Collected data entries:
• • •

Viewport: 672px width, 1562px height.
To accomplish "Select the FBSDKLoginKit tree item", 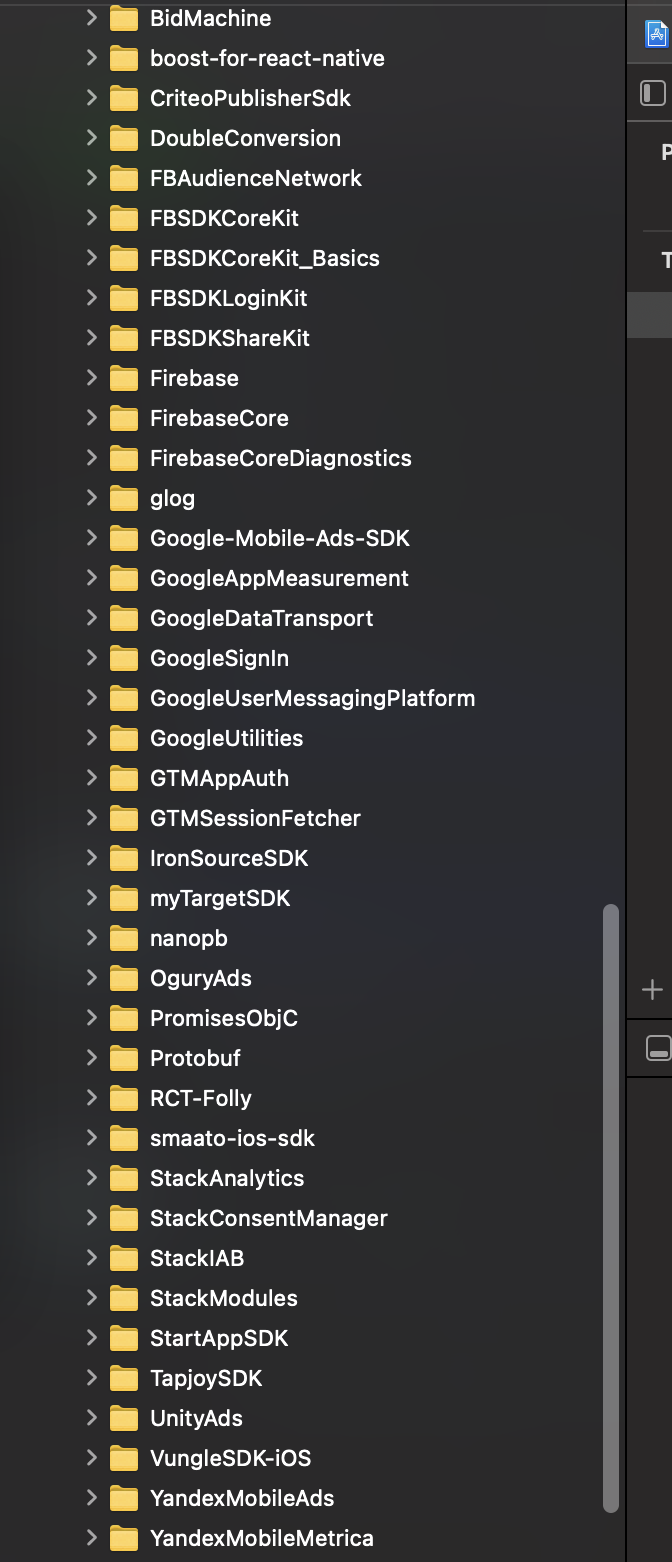I will pyautogui.click(x=229, y=298).
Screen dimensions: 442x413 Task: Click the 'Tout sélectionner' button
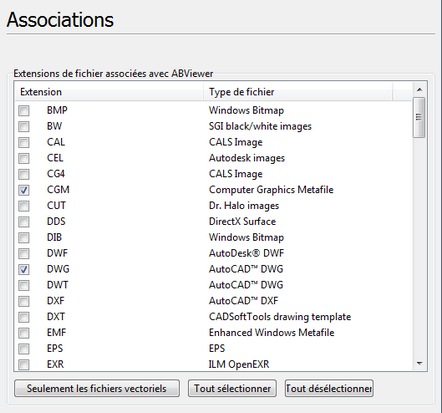pos(232,388)
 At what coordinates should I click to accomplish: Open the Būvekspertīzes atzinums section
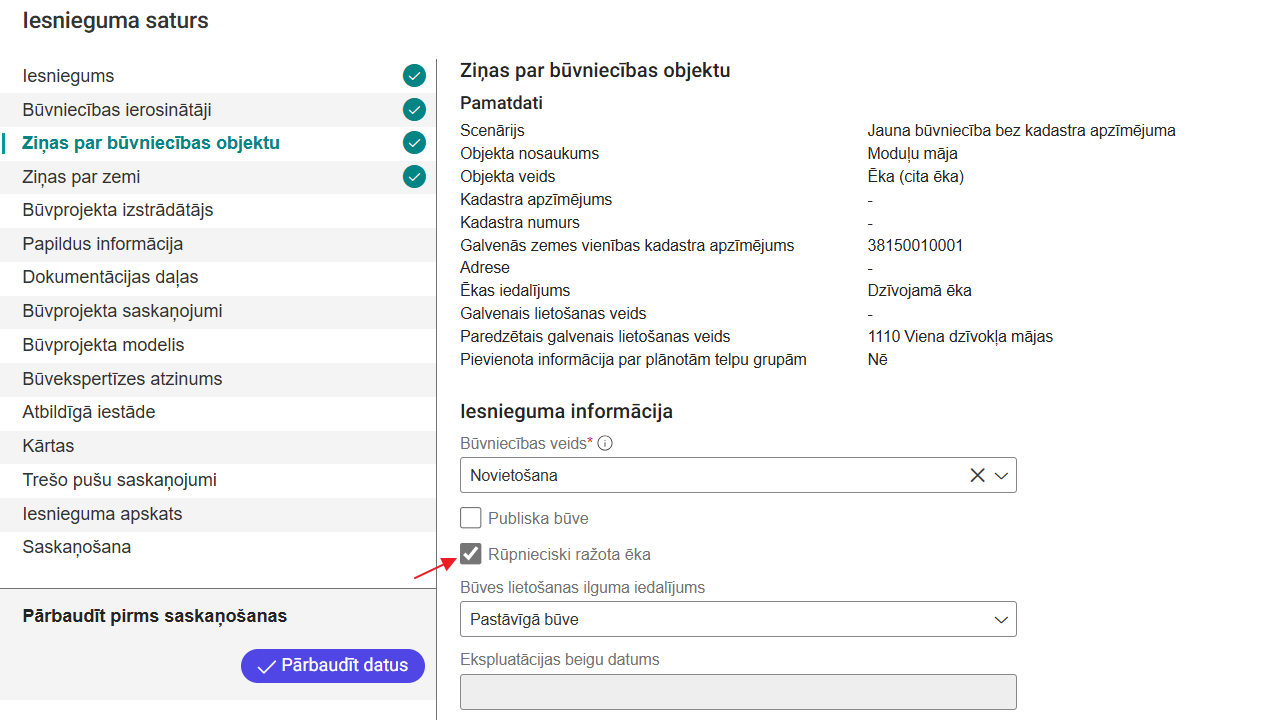coord(122,379)
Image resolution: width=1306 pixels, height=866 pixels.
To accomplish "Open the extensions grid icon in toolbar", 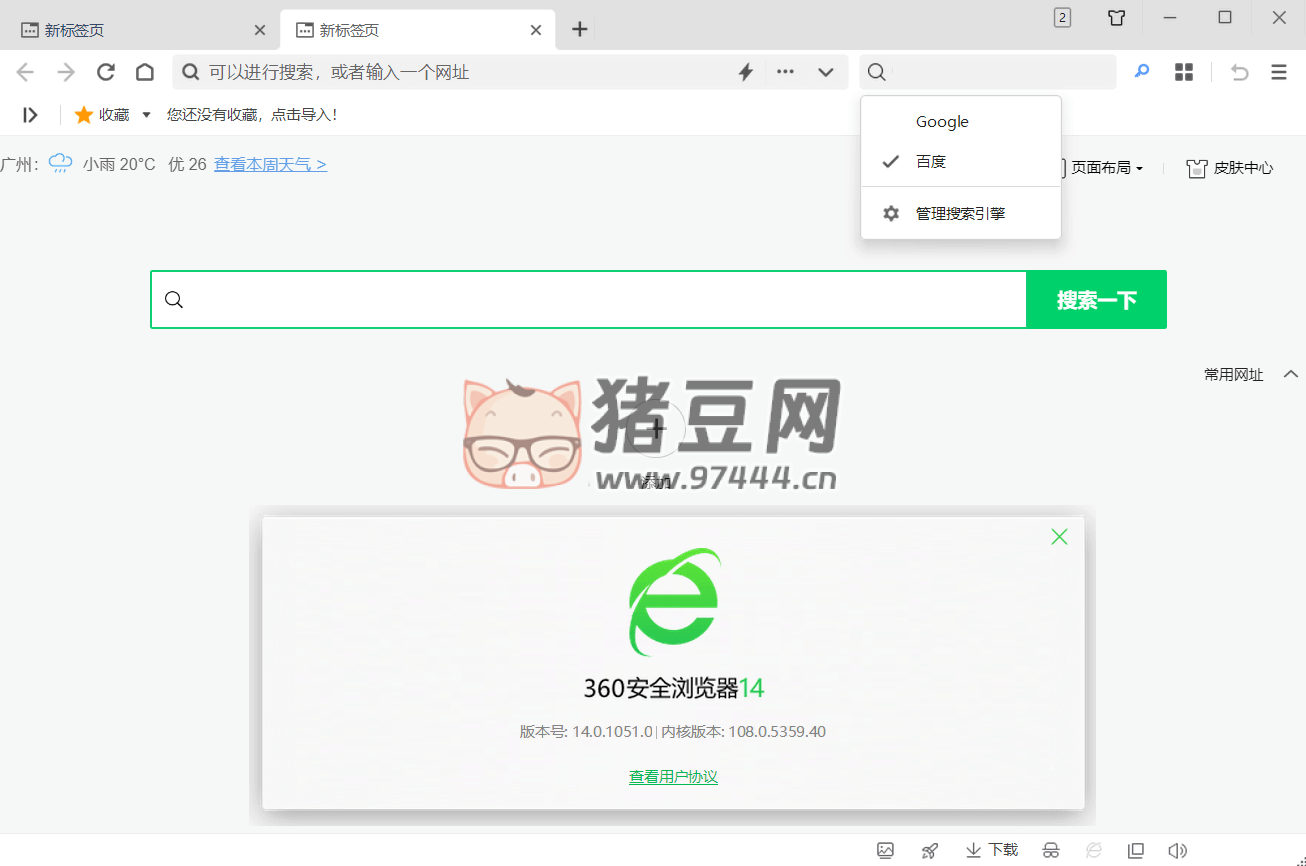I will [1184, 72].
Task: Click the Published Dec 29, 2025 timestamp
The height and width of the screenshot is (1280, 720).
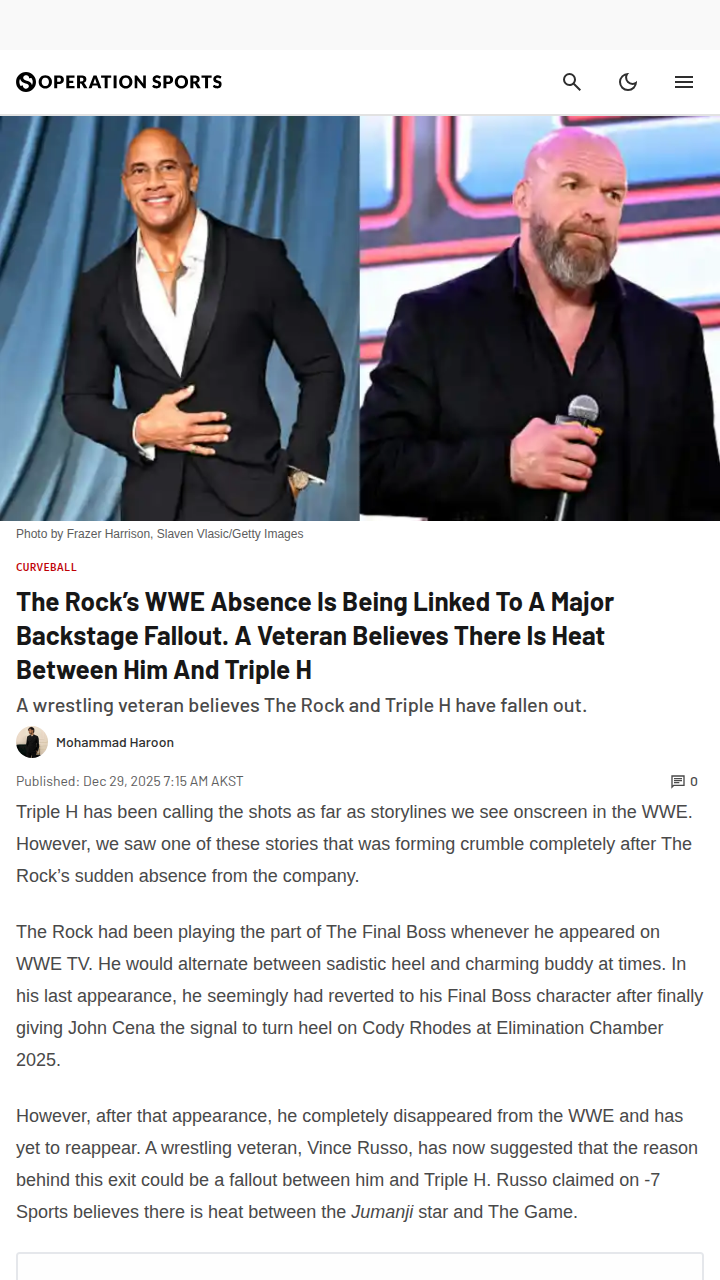Action: [130, 782]
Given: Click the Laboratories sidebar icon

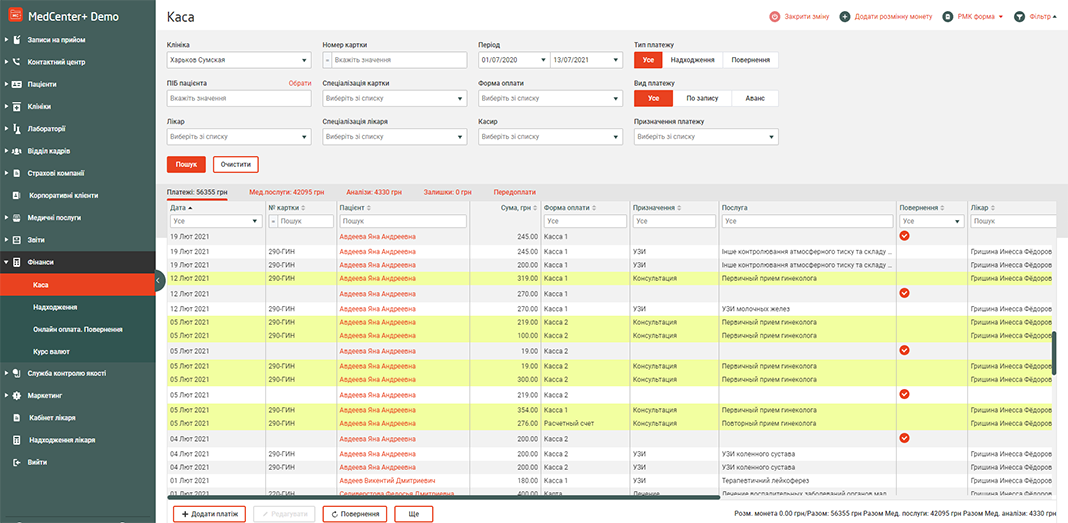Looking at the screenshot, I should coord(17,128).
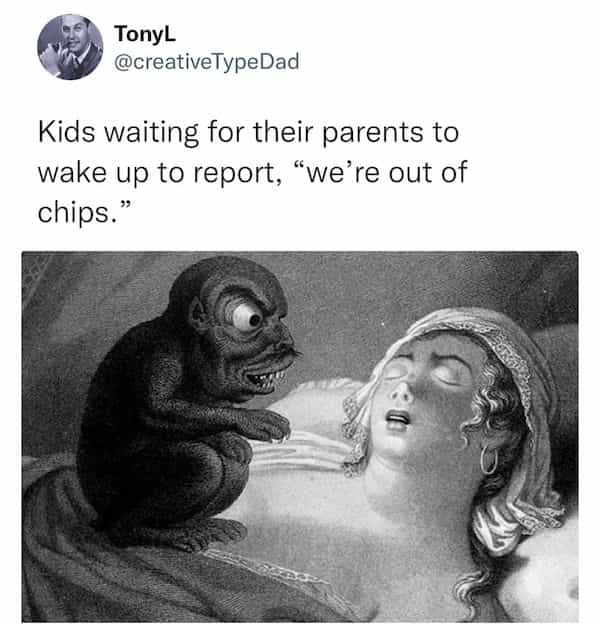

• • •

Problem to solve:
Where the line containing "The height and" appears, begin copying there and continue exactly through the final line of the records; both end lines belong in the copy, pictures do not.

Result of the task:
The height and width of the screenshot is (1280, 720).
Action: [130, 782]
Given: Click the Laboratories sidebar icon

Looking at the screenshot, I should coord(17,128).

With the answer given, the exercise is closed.